We arrived in Prague at about 7am after a not so restful night on the train. We took a quick snapshot on the platform with our Canadian friends, Mark and Carol, and waved goodbye. Yet again, I found myself completely relying on Jen to get us from the train station to our hostel. She always carries the heaviest bags and leads us under roads and over the correct streets to the correct trains. The fact that she does this every time without fail, does not mean that I don’t question whether or not we are going in the right direction or if we should stop and ask for directions. She still tolerates me.
We checked into our hostel, which is right in the middle of everything. We were simply too tired to go out and start seeing everything in Prague so we took a quick nap before our excursion. Walking out into the grey and rainy day, we were confronted with overcrowded streets filled sidewalk to sidewalk with people of all ages. There are storefronts that spill their goods out onto the sidewalks, and restaurants with small tables set behind potted bushes and flowerbeds. Every street is paved in cobblestones, and every sidewalk is made of grey and black granite squares that create patterns and checker boards.

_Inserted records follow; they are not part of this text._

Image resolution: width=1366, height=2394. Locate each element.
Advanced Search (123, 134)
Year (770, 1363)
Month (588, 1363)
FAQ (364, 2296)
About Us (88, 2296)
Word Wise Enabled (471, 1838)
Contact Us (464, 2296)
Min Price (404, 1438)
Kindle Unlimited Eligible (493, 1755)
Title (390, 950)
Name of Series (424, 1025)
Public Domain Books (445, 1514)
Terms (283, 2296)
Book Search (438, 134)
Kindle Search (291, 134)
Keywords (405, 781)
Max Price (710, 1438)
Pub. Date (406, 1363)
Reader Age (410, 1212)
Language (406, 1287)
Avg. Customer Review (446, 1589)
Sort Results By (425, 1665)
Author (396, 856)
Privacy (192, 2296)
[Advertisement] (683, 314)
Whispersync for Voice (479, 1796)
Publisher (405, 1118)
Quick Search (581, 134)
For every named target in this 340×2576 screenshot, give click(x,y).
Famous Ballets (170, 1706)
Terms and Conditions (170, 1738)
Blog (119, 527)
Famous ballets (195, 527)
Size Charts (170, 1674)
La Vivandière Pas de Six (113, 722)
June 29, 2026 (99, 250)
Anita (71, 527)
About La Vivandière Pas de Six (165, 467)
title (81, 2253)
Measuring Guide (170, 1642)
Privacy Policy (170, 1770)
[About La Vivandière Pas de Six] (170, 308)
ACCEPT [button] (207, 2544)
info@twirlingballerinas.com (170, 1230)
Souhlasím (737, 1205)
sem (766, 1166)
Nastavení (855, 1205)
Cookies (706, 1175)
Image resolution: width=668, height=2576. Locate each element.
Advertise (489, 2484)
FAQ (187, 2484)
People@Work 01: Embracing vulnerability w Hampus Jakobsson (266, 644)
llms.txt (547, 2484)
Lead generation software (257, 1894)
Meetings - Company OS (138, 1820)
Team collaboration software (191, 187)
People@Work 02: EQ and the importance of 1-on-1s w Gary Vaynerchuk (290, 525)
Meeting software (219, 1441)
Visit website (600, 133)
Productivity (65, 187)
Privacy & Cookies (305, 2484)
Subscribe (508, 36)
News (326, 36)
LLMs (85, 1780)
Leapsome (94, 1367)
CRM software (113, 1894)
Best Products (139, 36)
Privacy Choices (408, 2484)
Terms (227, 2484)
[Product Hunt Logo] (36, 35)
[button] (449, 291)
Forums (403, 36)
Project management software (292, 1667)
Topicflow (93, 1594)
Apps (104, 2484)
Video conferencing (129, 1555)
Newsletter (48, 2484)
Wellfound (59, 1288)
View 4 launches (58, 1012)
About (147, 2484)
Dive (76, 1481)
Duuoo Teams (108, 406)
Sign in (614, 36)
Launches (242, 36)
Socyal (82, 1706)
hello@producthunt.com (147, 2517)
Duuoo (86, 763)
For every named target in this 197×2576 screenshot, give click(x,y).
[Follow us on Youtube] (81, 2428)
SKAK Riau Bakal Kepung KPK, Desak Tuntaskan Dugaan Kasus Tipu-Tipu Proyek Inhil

We walked across the Charles Bridge through a mass of people and local vendors selling watercolors of Prague and small groups of musicians playing 20’s swing. We had no idea where we were on the map at this point, but we knew that we wanted lunch. After lunch, we figured out the map situation and headed into the city center. Back across the bridge, we found the Astronomical clock. Every hour the clock chimes and little characters spin around in tiny windows that sit on top of the clock. Hundreds of people gathered below the clock to watch the mini show.
From here, we joined a great walking tour that took us on a winding four-hour tour of the city. I will not recount the entire tour, but I will give some highlights and interesting facts from the tour. We walked through old market squares that dated back to the 10th century. Many of the buildings and churches were from the time of King Charles during the 15th century, but many of these were rebuilt and restructured because of fires and floods. Hitler perversely preserved the Jewish quarter during WWII, because he wanted to use this area to establish museums dedicated to the extinct Jewish race.
Jen and I had our first non-traditional meal of the entire trip. We ate a huge dinner in a local Chinese restaurant, and we loved it. After dinner, we quickly ran to the hostel to grab sweaters and refresh before a concert we attended.
In the Mirror Chapel of the National Library, we attended a fantastic performance of mostly Czech composers with the addition of a Mozart and a Tchaikovsky piece. The room was covered in silver and grey frescoes of chubby angels playing in the sun. There was a silver toned organ with pipes in the back and the front of the room. All areas that were not painted were lined in grey and red marble. The room was a prime example of high baroque style architecture. The concert was a piano trio with violin and cello. The cellist was amazing and the acoustics of the room made Dvorak soar. The pieces were all so rich that it was almost too much to absorb. It was really a delightful evening.
After the concert, Jen and I walked through the streets of Prague under one umbrella that we bought in Poland. A light drizzle did nothing to dim the lights shining up on the beautiful buildings of Prague. There were fewer crowds because of the rain. After a quick bite of ice cream, Jen and I retired to our hostel room. Our new roommates were Martin and Derek. Derek is another nice Canadian, and funnily enough, he is heading out on a train to Vienna in the morning. We seem to keep heading in the same direction as Canadians this summer.